§ **Document excerpt**
◆ ◆ ◆ ◆ ◆ ◆ ◆
Posted on September 21st, 2012

Phoenix Galaxy Cluster

Astronomers at the National Science Foundation’s South Pole Telescope recently discovered a galaxy that is producing stars at a stellar rate, the Phoenix Galaxy Cluster which appears to be aptly named on two fronts. When it comes to being painfully obvious as NASA naming conventions tend to be, the galaxy cluster falls right in-line due to its location in the Phoenix constellation. Moving toward the mythological, Phoenix defies known conventions of similar central galaxy clusters as instead of warming and dying like every other observed cluster, the galaxy is forming stars at an unheard of rate. Most central galaxies have been dormant for billions of years while the Phoenix galaxy appears to have risen from the ashes with a burst of star formation.


 

Above is an artist’s animation of the Phoenix Cluster star formation. The red area is the hot gas and the elliptical form is the central galaxy that emits large amounts of X-rays which cool over time and cause gases to flow inwards and form stars. (Video Source: NASA/CXC/A. Hobart)

Other observed galaxy clusters are similar to each other in that they have a super-massive black hole in their center; and scientists believe that these black holes emit high amounts of energy into the system which prevents the gas from cooling and star formation from occurring. The central galaxy in these clusters emit X-rays that cool quickly and then gas flows inward along filaments to create stars. The black hole in the Phoenix Cluster is not emitting enough energy to prevent gases from cooling; and this causes Phoenix to create stars 20 times faster than other known clusters. This newly observed phenomenon has made scientist reconsider how galaxy clusters grow and the importance of the cooling gas in the central part of the clusters.
◆ ◆ ◆ ◆ ◆ ◆ ◆
§ **Dataset excerpt**
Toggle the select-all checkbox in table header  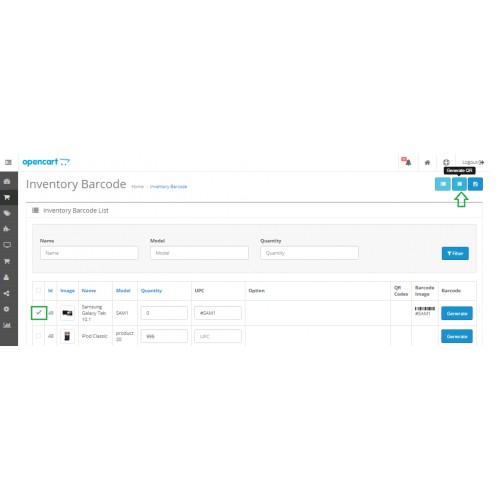[x=39, y=290]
◆ ◆ ◆ ◆ ◆ ◆ ◆
§ **Exercise tasks**
• a. In the Phoenix Galaxy Cluster article, how much faster does Phoenix create stars than other known clusters?
• b. Pick up the Phoenix Galaxy Cluster article after its last sentence and write the next paragraph.

§ **Exercise responses**
• a. 20 times faster.

• b.
phoenix_pullout

This is a composite image of the central region of the Phoenix Cluster using optical, UV and X-ray data. (Image Credit: X-ray, NASA/CXC/MIT/M.McDonald; UV, NASA/JPL-Caltech/M.McDonald; Optical, AURA/NOAO/CTIO/MIT/M.McDonald)

The X-rays that are emitted in abundance can only be seen and measured by the Chandra space-based telescope; and the Galaxy Evolution Explorer (GALEX) was among a number of space-based telescopes used to count the rate of star formation. You can read about the GALEX telescope in an article I wrote last month here. The number of instruments and telescopes it takes to measure and observe these amazing cosmic structures is rather astounding.

Another very interesting characteristic of some clusters, like the Perseus Cluster, is the burst of powerful jets from their black hole that prevents the gas from cooling. These powerful jets also create giant cavities and produce sound waves with a deep B-flat note. It was believed that this musical anomaly is apparent in all galaxy clusters, however it is absent in the Phoenix cluster.


perseus_xray

Cavities and sound waves in the Perseus Cluster. (Image Credit: NASA/CXC/IoA/A.Fabian et al.)

The black hole at the center of the Phoenix Cluster is expanding rapidly but this expansion isn’t believed to be sustainable. Scientists believe that if it continues to grow, the galaxy and black hole will become larger than their nearby equivalents which seems unlikely. The black hole is already 20-billion times the mass of our Sun. If the current stellar models hold true, the Phoenix Cluster will eventually start emitting powerful jets that will keep gases from cooling and then create the same melodies as the Perseus Cluster. This would also end the cluster’s phenomenal pace of star formation; that said, Phoenix has already broken multiple ‘rules’ so who knows what will happen in the future!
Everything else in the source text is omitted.